Start of Dataset records

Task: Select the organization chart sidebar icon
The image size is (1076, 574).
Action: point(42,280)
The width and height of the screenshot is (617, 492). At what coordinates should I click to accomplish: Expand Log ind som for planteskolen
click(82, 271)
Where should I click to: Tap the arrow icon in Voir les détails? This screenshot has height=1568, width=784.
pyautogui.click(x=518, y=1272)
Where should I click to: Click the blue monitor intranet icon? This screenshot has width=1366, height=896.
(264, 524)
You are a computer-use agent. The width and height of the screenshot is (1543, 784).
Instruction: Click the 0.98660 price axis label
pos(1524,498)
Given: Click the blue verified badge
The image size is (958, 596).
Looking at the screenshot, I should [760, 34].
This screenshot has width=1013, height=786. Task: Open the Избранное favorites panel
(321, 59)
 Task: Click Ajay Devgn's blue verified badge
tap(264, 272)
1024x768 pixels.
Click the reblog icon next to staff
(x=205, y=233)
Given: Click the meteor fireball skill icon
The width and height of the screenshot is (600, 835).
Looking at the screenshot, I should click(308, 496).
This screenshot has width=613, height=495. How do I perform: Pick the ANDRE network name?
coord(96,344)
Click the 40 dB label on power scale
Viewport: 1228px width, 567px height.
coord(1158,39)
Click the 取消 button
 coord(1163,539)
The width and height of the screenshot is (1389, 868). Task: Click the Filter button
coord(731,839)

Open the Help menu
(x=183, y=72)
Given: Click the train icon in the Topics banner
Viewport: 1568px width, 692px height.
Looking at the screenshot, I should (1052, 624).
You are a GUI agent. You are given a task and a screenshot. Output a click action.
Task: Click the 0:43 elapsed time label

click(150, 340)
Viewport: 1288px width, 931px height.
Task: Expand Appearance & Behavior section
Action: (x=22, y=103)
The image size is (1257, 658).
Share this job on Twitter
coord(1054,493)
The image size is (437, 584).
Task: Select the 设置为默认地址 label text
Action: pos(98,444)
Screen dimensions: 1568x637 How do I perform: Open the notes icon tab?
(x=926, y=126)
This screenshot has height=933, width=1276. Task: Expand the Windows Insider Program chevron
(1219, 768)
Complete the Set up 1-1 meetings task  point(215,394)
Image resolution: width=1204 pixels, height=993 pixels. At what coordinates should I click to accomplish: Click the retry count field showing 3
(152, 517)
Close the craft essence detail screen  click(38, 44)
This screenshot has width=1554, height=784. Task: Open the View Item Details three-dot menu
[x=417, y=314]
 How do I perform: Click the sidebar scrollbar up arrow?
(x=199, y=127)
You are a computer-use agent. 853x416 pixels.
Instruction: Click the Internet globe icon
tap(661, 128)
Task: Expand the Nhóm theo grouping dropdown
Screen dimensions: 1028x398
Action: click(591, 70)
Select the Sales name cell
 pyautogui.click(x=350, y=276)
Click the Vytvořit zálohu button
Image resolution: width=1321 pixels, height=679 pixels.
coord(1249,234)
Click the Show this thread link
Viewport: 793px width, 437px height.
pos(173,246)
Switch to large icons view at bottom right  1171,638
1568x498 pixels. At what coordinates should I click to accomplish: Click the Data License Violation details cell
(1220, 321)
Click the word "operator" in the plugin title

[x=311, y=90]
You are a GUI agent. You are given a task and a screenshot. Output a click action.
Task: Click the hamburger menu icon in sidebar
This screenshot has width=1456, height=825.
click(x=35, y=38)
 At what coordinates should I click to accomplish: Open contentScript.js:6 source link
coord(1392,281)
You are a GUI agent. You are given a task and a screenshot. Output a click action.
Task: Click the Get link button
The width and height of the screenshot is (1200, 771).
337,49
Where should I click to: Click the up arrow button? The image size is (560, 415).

End of Dataset records

** The problem **
Count the lines in the material that contain the word "Expand", treating uppercase and lowercase letters as different. Give only the number.

** Result of this exercise **
4